Where the line containing "Where should I click to: Switch" appears, start copying; continue through the last line below and copy nothing else.

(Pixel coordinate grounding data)
++++++
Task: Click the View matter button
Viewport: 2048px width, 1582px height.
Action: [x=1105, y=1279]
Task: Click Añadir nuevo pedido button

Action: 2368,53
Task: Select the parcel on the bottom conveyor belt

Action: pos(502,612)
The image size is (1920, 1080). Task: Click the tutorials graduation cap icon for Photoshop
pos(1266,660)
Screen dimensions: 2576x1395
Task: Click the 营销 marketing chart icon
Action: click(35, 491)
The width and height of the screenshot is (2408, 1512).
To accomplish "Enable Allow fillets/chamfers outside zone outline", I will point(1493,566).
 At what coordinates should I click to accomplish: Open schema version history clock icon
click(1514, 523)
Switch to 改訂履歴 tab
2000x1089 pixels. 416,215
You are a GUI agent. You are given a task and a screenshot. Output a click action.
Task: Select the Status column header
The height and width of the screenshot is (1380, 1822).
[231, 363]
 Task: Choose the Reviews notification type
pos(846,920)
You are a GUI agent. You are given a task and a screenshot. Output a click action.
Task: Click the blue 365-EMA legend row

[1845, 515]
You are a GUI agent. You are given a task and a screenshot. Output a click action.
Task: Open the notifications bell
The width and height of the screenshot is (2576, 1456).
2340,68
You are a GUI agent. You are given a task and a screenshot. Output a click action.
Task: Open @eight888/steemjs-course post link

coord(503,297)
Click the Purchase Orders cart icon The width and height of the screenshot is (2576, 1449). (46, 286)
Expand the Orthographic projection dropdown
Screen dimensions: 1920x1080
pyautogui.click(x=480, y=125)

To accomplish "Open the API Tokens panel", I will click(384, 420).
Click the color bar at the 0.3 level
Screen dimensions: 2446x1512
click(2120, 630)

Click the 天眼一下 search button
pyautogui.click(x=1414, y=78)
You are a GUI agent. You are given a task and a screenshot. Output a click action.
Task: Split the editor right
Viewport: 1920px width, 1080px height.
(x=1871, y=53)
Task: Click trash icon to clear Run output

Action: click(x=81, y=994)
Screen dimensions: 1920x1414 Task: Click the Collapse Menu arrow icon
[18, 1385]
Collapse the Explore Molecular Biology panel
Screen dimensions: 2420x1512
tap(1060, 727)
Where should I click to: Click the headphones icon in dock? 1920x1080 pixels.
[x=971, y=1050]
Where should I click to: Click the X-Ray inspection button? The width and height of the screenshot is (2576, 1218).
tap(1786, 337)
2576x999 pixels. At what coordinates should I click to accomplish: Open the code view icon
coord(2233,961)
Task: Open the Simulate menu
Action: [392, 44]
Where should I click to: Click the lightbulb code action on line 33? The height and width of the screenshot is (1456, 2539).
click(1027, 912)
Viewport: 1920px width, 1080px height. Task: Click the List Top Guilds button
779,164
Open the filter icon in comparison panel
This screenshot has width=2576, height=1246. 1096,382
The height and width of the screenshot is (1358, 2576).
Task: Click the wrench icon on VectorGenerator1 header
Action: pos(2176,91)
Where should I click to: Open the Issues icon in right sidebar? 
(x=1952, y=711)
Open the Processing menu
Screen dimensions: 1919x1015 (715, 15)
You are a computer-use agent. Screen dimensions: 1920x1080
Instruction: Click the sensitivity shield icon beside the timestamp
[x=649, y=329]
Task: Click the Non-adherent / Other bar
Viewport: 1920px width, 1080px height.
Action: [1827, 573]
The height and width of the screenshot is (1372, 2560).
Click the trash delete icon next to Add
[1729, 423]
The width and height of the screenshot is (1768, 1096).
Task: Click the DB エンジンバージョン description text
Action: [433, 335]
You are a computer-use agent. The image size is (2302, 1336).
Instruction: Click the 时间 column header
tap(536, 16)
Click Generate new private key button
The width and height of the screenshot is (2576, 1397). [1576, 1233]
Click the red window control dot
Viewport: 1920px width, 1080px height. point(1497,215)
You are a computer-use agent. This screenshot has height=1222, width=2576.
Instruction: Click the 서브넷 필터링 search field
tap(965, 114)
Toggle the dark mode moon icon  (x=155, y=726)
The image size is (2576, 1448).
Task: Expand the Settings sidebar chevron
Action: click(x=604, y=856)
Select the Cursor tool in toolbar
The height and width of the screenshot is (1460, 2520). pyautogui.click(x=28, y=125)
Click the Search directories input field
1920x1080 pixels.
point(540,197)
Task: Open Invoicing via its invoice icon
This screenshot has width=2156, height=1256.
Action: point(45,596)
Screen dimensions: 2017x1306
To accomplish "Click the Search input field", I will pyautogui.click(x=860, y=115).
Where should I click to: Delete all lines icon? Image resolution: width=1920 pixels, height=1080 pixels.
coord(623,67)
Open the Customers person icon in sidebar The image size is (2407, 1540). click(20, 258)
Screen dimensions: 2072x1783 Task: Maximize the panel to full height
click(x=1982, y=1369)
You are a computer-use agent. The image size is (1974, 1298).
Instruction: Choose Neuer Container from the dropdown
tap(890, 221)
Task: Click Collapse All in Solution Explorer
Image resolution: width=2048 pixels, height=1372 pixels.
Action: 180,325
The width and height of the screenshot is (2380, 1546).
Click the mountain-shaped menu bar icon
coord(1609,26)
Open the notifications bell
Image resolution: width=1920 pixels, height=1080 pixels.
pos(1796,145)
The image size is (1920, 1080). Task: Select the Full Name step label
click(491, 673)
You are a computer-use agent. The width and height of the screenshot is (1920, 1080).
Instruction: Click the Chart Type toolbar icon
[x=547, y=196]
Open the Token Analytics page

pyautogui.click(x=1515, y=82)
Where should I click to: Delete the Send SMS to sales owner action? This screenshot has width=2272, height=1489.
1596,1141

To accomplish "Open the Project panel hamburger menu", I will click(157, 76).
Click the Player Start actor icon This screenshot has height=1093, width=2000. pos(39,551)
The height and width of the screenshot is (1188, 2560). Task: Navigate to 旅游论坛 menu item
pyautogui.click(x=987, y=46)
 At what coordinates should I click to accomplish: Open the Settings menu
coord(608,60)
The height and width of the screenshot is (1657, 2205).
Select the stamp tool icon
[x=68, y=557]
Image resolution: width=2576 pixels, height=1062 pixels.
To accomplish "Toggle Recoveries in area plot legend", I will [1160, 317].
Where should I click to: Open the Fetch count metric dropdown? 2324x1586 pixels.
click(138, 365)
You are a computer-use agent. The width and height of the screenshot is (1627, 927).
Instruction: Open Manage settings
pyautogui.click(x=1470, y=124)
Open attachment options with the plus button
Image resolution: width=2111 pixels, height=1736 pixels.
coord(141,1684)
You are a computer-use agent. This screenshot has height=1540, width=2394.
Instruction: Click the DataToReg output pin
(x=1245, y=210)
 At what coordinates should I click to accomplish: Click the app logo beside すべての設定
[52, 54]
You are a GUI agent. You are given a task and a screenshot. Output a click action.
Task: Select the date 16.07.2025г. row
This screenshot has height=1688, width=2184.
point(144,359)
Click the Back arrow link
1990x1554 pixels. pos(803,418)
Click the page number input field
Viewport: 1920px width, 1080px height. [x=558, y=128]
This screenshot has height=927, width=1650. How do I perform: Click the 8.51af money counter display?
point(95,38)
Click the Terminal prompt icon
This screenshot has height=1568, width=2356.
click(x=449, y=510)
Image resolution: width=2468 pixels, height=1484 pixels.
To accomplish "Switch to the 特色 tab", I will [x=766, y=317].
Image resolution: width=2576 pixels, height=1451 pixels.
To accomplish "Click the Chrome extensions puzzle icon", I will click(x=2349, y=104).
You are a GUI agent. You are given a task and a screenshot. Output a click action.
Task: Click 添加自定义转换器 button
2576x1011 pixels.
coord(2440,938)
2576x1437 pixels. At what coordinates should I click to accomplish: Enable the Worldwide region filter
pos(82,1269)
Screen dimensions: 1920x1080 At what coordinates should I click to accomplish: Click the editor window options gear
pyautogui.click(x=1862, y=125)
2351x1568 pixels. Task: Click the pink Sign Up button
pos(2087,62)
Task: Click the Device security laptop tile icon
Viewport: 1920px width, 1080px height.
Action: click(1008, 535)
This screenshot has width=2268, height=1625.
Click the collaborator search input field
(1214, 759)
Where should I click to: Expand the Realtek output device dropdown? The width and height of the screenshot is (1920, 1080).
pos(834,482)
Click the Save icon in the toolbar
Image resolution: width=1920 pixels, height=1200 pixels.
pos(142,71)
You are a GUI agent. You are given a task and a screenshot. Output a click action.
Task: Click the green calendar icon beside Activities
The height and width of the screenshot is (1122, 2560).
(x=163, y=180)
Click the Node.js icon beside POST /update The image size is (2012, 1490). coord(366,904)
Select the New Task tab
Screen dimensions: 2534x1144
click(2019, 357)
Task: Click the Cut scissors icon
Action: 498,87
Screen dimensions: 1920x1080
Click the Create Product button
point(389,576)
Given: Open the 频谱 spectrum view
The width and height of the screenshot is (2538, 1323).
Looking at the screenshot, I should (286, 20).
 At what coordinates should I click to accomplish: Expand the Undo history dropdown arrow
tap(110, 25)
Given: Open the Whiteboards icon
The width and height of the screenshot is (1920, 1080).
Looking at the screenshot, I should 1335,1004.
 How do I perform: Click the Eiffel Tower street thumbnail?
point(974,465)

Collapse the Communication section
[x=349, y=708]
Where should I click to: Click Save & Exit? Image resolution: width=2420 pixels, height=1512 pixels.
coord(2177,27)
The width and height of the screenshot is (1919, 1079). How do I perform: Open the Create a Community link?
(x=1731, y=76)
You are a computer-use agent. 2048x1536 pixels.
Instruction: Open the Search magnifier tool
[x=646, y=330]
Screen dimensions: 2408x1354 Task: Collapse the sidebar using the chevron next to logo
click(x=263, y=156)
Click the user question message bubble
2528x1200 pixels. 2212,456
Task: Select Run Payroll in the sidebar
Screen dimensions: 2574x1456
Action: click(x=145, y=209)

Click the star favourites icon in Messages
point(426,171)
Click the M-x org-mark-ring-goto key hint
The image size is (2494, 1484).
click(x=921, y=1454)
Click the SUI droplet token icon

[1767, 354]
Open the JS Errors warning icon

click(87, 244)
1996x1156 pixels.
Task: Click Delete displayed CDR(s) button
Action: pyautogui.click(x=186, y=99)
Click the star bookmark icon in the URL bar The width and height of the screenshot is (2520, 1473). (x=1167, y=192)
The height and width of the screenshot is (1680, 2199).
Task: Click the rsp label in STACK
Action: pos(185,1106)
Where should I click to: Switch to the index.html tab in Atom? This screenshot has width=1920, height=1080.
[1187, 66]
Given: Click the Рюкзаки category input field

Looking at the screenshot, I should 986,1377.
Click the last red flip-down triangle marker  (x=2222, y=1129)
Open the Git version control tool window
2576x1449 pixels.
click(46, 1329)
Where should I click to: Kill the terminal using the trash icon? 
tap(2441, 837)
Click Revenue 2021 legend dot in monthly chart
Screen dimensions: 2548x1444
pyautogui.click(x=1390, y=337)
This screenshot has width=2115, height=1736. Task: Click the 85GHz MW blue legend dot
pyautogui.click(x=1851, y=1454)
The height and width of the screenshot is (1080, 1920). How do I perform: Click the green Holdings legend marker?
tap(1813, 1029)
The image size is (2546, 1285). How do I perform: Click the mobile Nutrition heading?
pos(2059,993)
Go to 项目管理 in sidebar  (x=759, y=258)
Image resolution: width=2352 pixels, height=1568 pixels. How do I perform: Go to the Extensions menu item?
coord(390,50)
++++++
> Your response:
Where should I click to: Switch to the index.html tab in Atom? This screenshot has width=1920, height=1080.
[1187, 66]
Given: Click the Рюкзаки category input field

Looking at the screenshot, I should 986,1377.
Click the last red flip-down triangle marker  (x=2222, y=1129)
Open the Git version control tool window
2576x1449 pixels.
click(46, 1329)
Where should I click to: Kill the terminal using the trash icon? 
tap(2441, 837)
Click Revenue 2021 legend dot in monthly chart
Screen dimensions: 2548x1444
pyautogui.click(x=1390, y=337)
This screenshot has width=2115, height=1736. Task: Click the 85GHz MW blue legend dot
pyautogui.click(x=1851, y=1454)
The height and width of the screenshot is (1080, 1920). How do I perform: Click the green Holdings legend marker?
tap(1813, 1029)
The image size is (2546, 1285). How do I perform: Click the mobile Nutrition heading?
pos(2059,993)
Go to 项目管理 in sidebar  (x=759, y=258)
Image resolution: width=2352 pixels, height=1568 pixels. How do I perform: Go to the Extensions menu item?
coord(390,50)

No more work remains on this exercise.